- [PROBLEM TO WORK ON]: Rewrite everything from the line containing "This screenshot has height=1456, width=819." down to the end of the data, swapping "Describe" for "Identify" and leaving the rest untouched. Leave the pictures out of your answer.

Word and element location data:
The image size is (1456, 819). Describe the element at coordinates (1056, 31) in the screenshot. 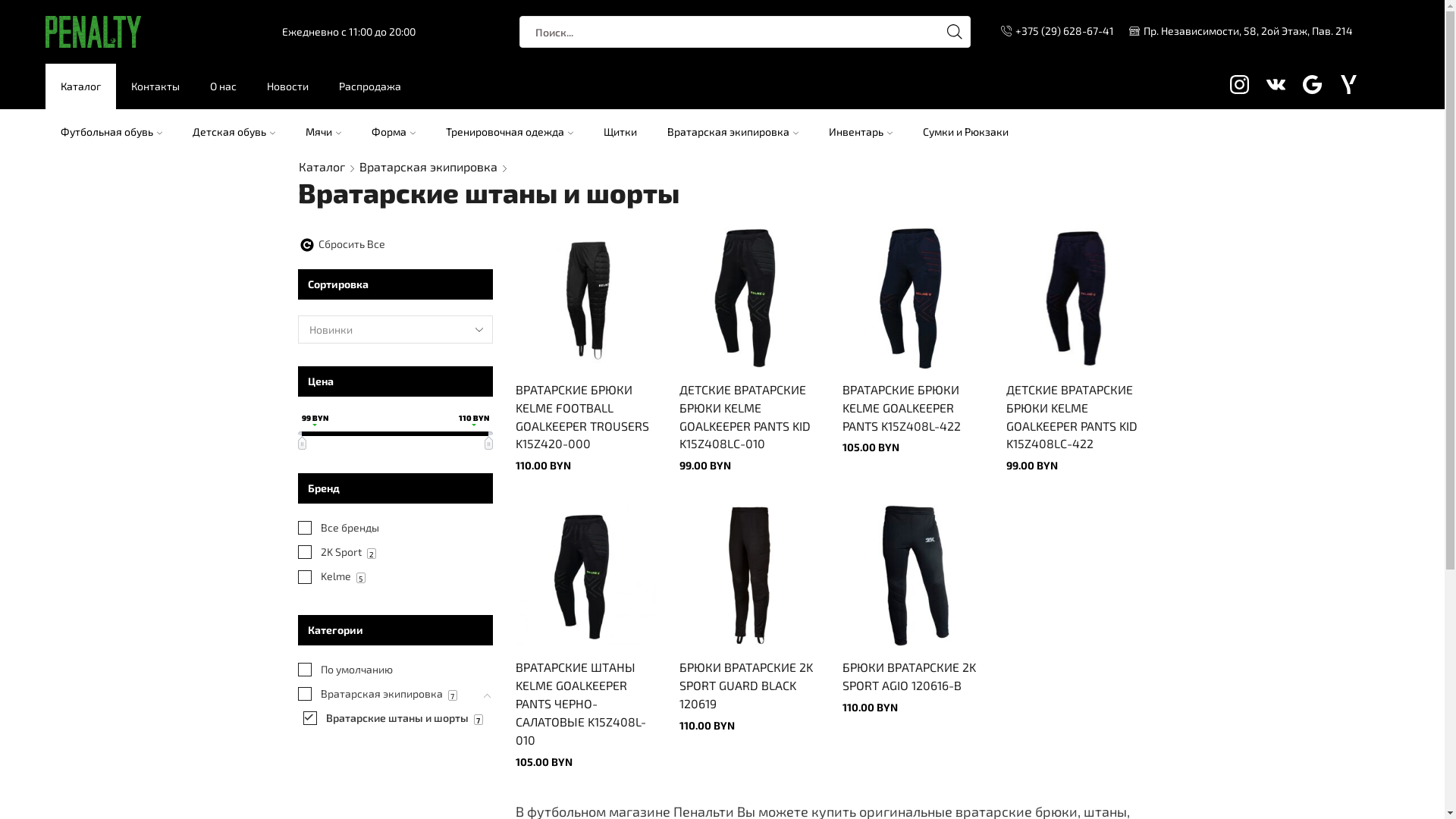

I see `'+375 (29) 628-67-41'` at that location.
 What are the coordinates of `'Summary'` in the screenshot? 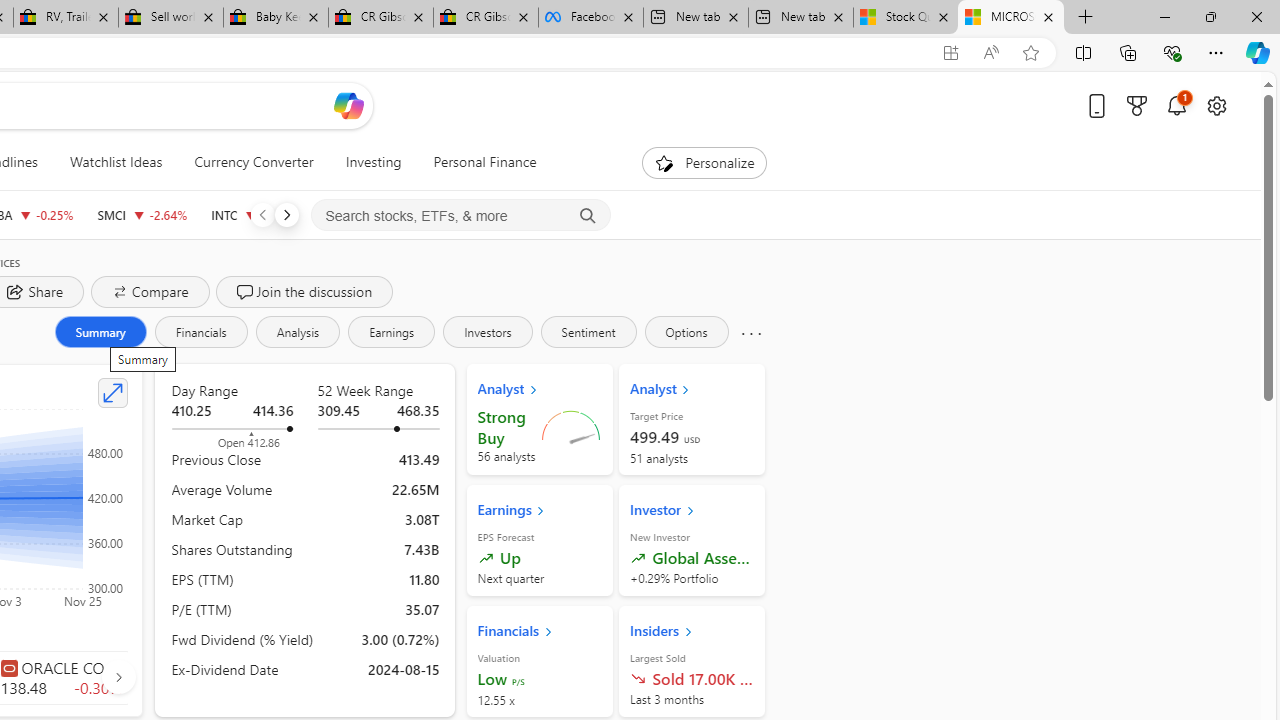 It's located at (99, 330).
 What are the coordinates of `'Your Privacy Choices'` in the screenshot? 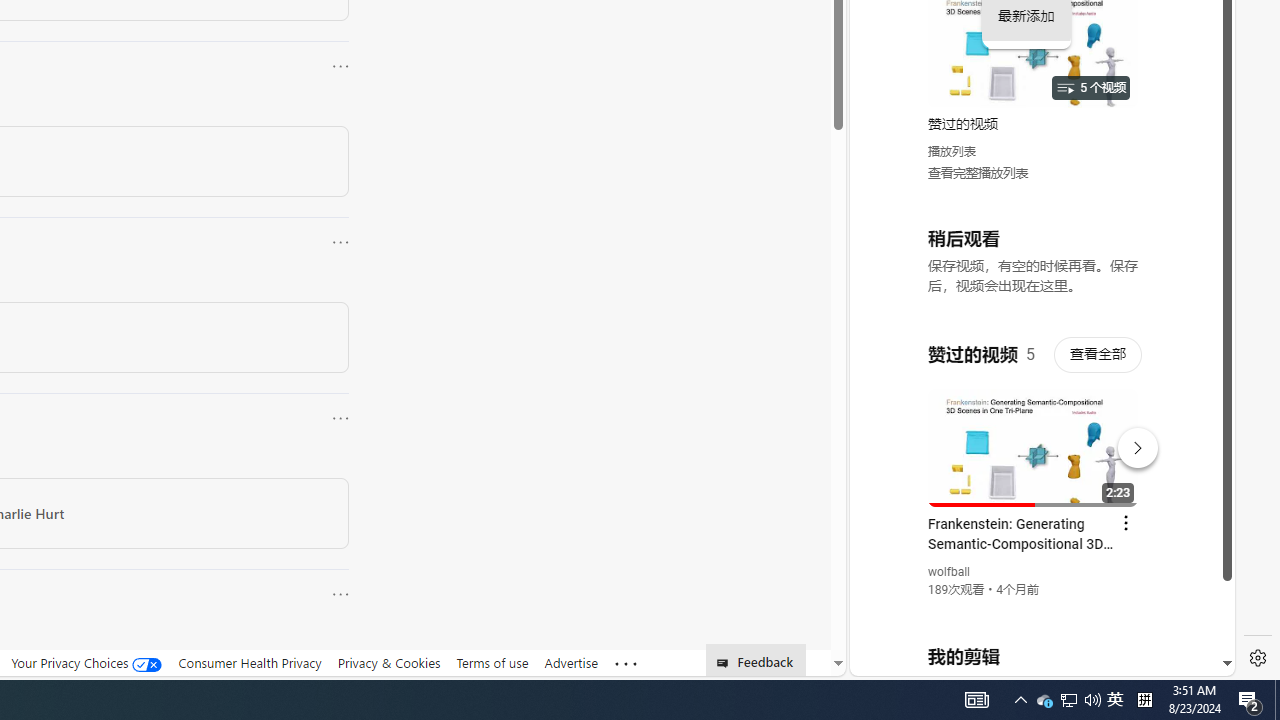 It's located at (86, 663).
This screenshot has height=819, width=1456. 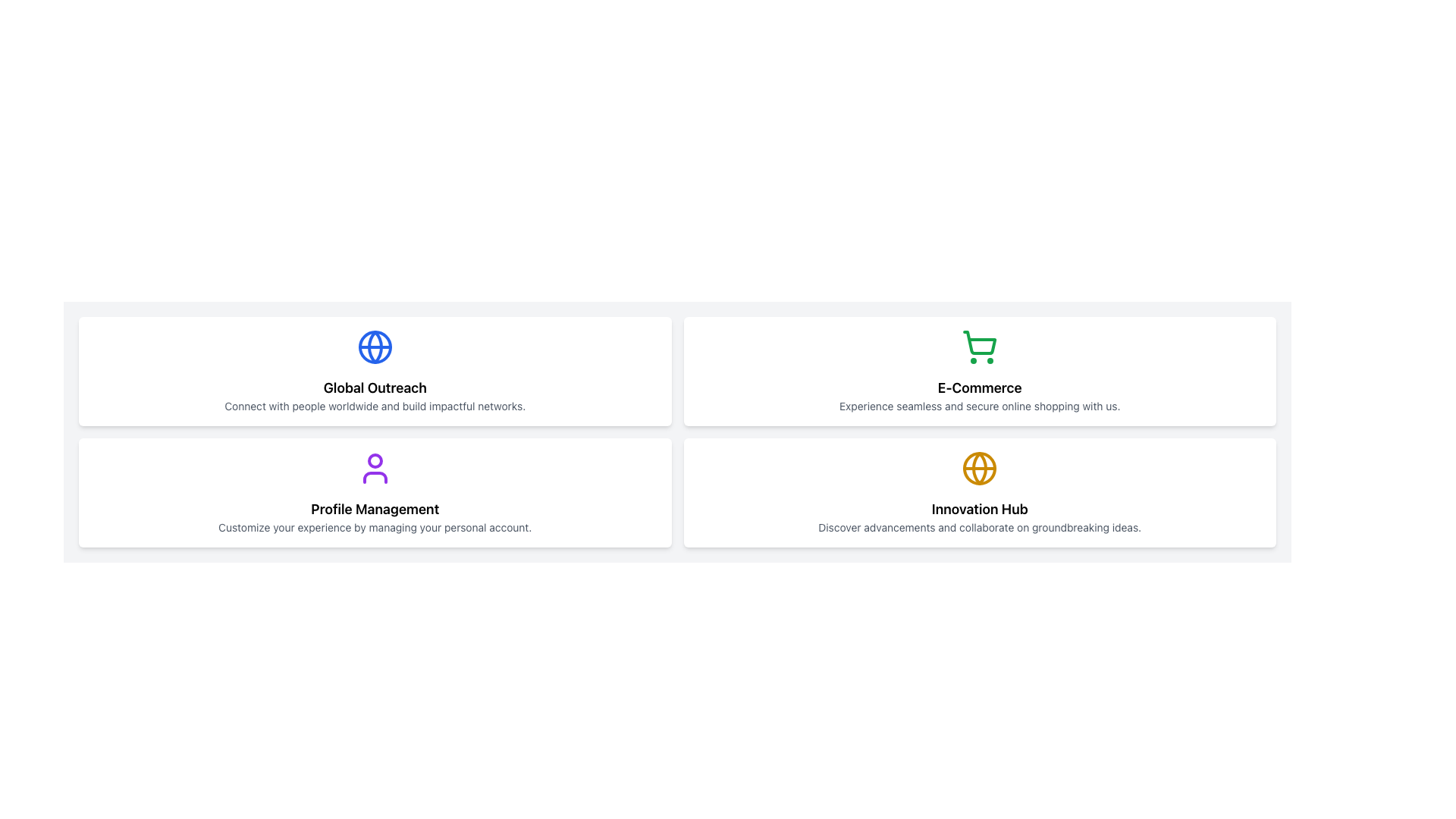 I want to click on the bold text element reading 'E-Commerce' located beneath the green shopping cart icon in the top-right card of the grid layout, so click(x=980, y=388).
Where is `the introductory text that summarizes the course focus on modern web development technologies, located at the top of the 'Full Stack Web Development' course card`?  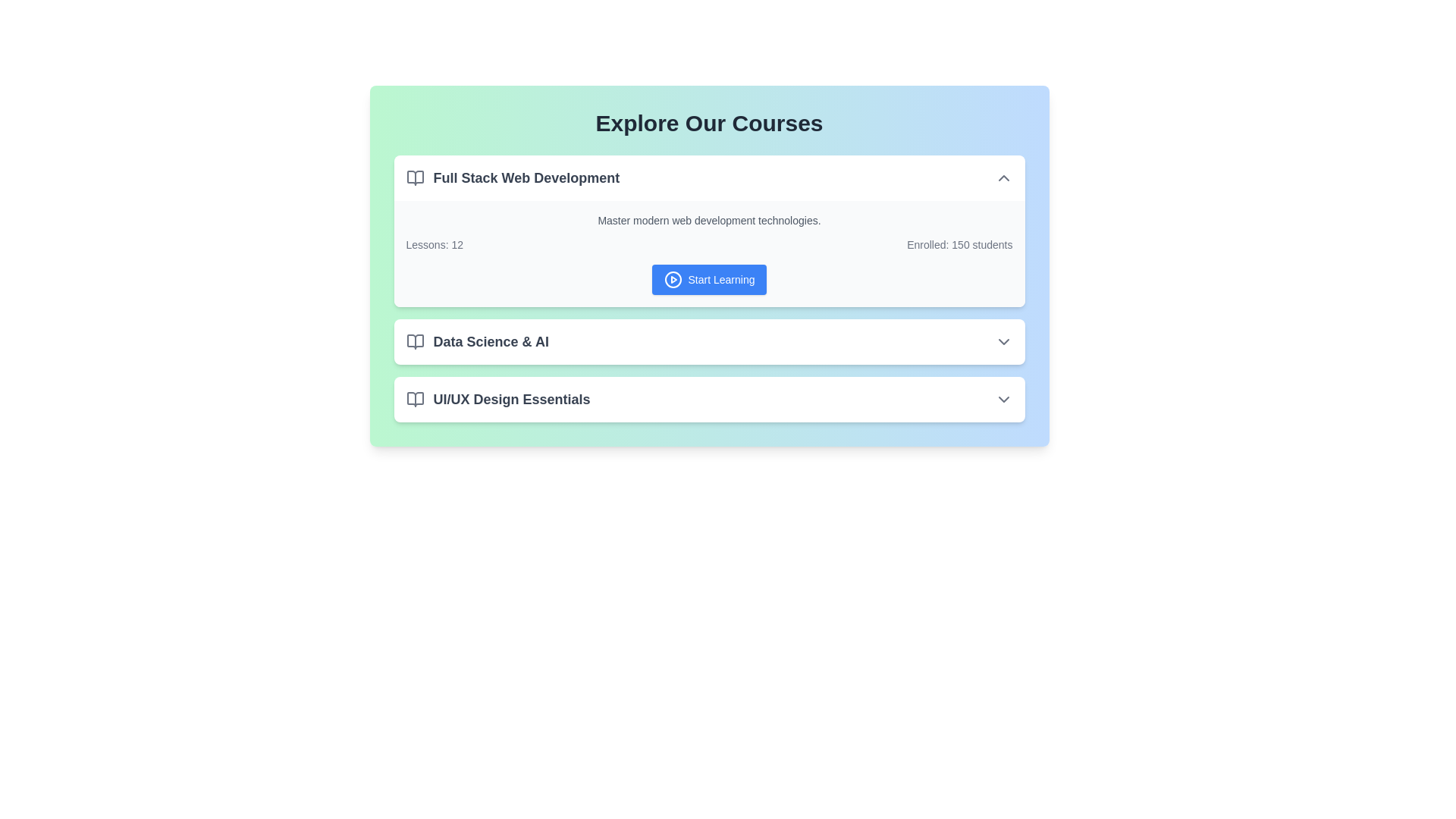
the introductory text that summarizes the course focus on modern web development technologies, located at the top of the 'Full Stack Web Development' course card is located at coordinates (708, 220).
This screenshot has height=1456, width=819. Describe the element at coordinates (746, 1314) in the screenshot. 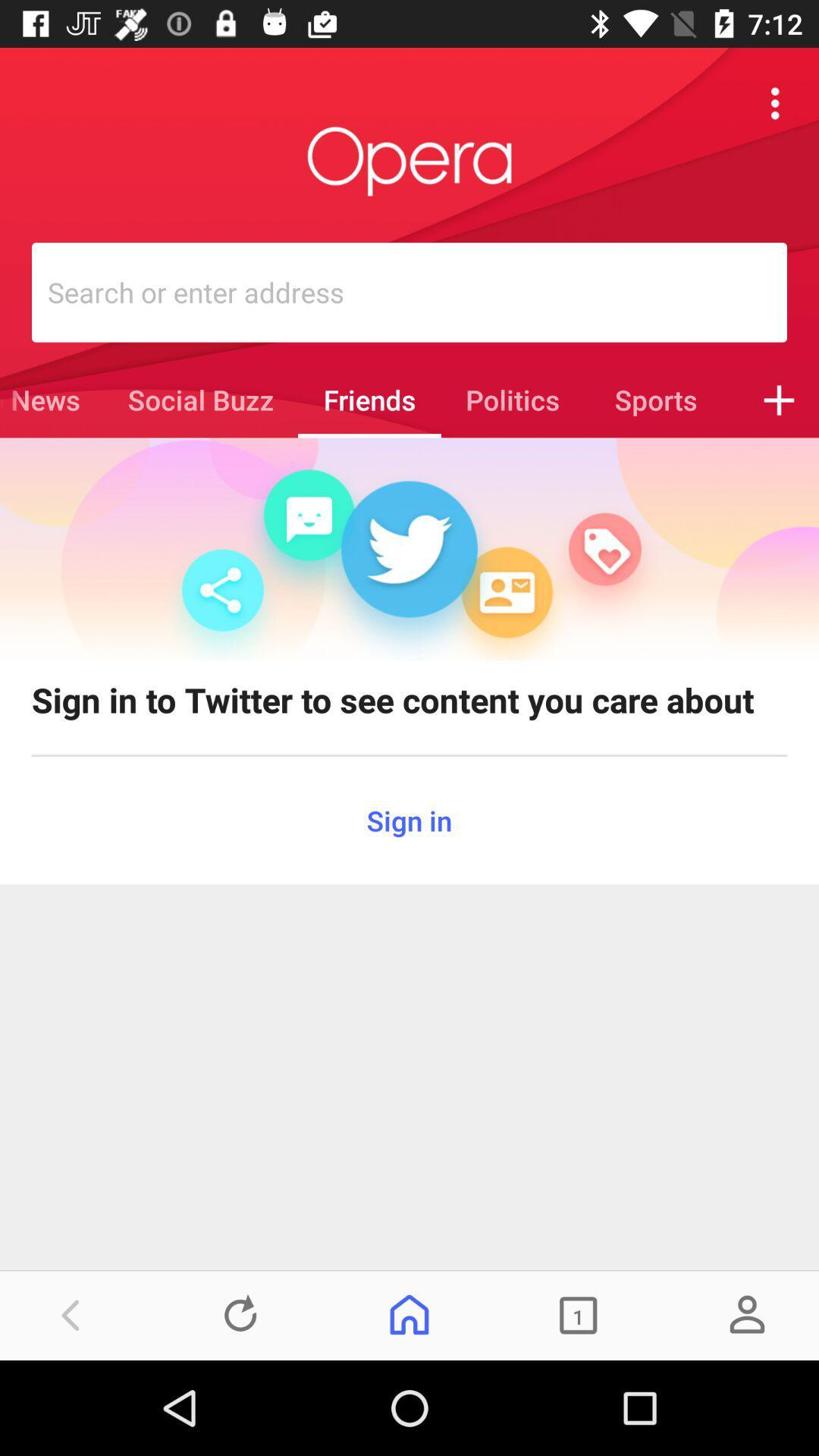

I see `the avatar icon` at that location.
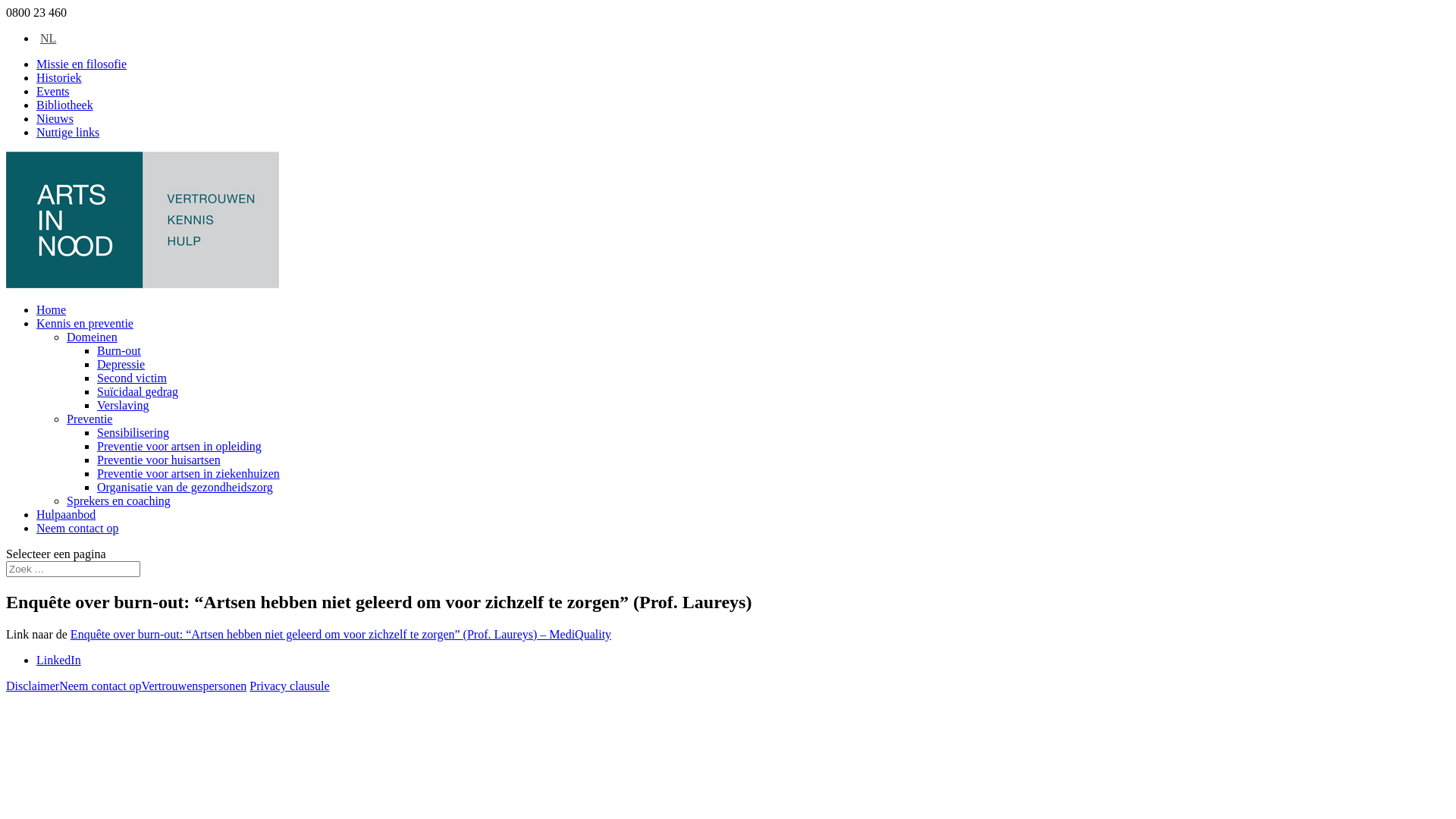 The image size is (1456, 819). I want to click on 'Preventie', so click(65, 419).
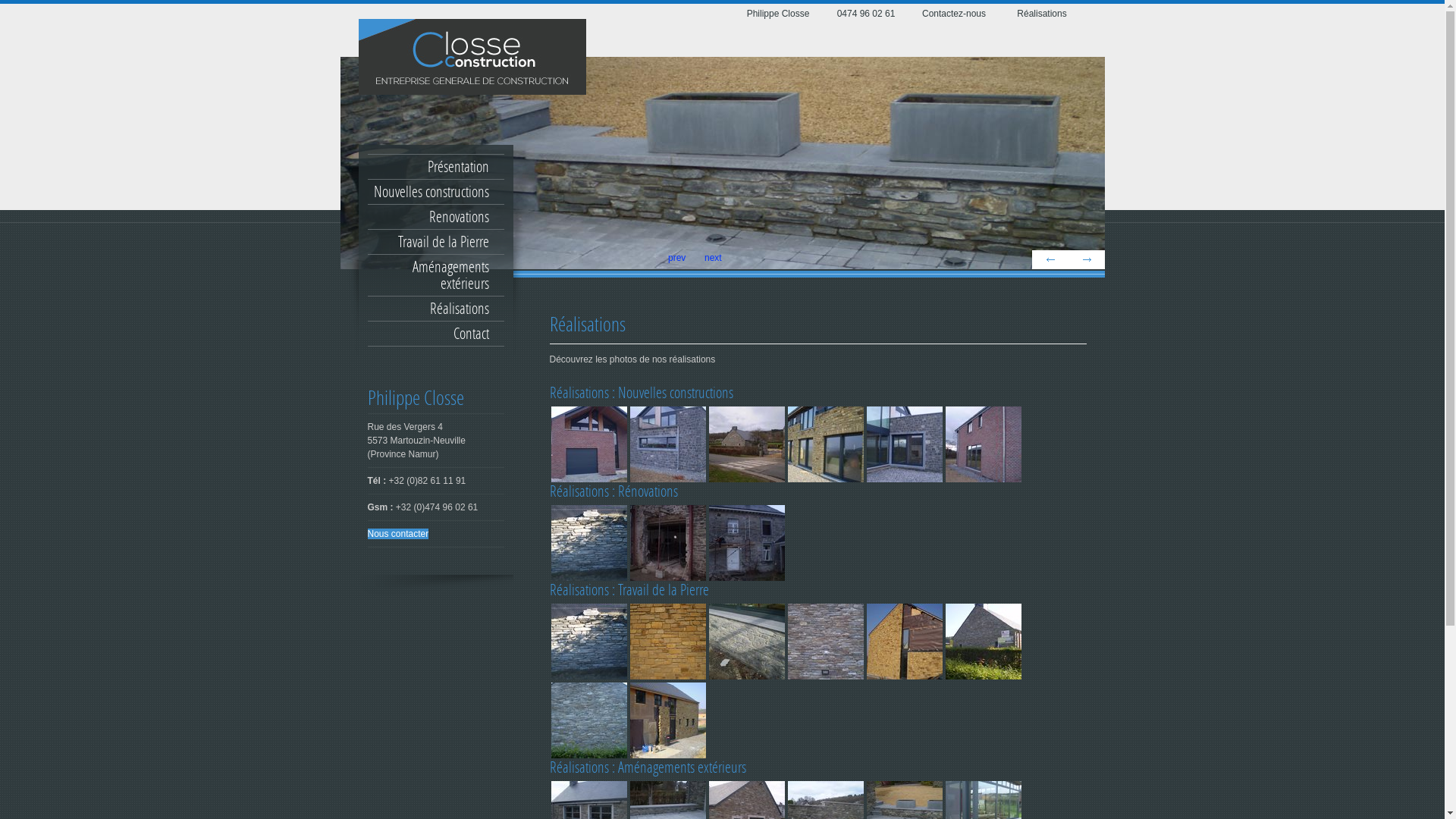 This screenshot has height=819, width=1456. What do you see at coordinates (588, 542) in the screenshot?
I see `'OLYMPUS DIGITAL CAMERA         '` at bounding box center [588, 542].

- [WRITTEN SOLUTION]:
This screenshot has height=1456, width=819. Identify the element at coordinates (746, 1314) in the screenshot. 

I see `the avatar icon` at that location.
 The image size is (1456, 819). I want to click on 'Preventie', so click(65, 419).
 This screenshot has height=819, width=1456. What do you see at coordinates (588, 542) in the screenshot?
I see `'OLYMPUS DIGITAL CAMERA         '` at bounding box center [588, 542].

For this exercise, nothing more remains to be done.